March 06, 2016
In Japan, Valentine’s day is a day when women give chocolates to men. There is another holiday on March 14th called White Day, when men give white chocolate or candies to the women who gave them chocolates on Valentine’s day.
In addition to romantic chocolates, there are Giri chocolates which are customarily given to female coworkers by male coworkers.
Giri is written as 義理 in Japanese, and it means from obligation, not emotion.
Giri chocolates are customarily given to all male colleagues in a person’s department. Giri chocolates are usually very inexpensive, often less than 500 yen ($4.15). This tends to be much cheaper than fancy chocolates than someone would give to their significant other.
On Valentine’s day, giving Giri chocolates happens at many companies in Japan, however there are some large companies that forbid giving Giri chocolates, due to the fact that there are so many workers in any given department that giving even cheap chocolates to all male coworkers would be incredibly expensive.
In addition to Giri chocolates, there are Tomo chocolates. Tomo, written as 友, and meaning friend, are usually given to platonic female friends. These chocolates are given out of friendship, but are also meant as a consolation for not having a boyfriend to give chocolates to.
Black Thunder is one chocolate bar that’s popular as a Giri chocolate.
Between January 14th and February 14th, at Tokyo Okashi Land, the underground shopping area of Tokyo station, will be a Giri chocolates store exclusively selling Black Thunder. The store opened last year for a limited time period and is the first store specializing in Giri chocolates.

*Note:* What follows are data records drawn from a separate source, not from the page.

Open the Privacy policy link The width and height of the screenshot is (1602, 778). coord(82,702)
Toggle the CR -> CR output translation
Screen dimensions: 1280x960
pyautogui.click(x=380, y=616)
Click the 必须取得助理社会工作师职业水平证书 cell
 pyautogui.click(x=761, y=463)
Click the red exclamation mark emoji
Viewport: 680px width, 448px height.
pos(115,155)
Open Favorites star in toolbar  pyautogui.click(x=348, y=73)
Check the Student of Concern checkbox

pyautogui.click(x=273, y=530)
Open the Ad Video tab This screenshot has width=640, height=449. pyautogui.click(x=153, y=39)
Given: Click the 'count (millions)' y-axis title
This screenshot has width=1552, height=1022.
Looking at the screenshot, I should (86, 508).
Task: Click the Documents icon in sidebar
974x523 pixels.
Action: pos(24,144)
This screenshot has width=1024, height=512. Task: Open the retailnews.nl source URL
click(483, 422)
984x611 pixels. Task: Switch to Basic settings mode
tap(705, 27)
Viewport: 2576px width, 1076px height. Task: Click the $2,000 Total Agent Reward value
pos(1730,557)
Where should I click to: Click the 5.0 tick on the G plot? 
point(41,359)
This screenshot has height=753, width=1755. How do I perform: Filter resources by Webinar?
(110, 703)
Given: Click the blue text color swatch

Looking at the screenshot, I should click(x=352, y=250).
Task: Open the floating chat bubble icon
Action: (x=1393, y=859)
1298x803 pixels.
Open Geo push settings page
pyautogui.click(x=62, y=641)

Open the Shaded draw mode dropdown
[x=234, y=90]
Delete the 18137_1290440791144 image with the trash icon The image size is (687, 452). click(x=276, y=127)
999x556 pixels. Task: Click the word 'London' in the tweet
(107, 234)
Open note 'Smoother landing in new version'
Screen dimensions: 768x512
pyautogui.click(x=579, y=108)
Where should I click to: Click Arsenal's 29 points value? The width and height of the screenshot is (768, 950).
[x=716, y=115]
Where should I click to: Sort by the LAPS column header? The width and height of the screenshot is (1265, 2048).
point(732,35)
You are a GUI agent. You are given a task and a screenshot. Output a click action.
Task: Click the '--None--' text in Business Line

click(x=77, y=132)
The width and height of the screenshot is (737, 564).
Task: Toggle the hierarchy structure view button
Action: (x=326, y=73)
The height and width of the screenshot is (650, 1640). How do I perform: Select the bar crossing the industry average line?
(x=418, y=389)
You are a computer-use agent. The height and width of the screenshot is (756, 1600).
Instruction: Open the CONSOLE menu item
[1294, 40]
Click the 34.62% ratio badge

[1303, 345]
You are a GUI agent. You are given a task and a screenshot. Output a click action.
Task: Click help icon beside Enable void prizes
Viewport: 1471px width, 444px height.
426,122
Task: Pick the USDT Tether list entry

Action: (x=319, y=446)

Black Thunder is sold at many grocery and convenience stores like 7-11 in Japan. You can buy them individually, with one black thunder costing 32 yen. Black Thunder became famous when gymnast Kohei Uchimura won a gold medal at the London Olympics. Black Thunder is his favourite candy bar, and his mom threw Black Thunder to Uchimura from the stands which caught the attention of the Japanese public.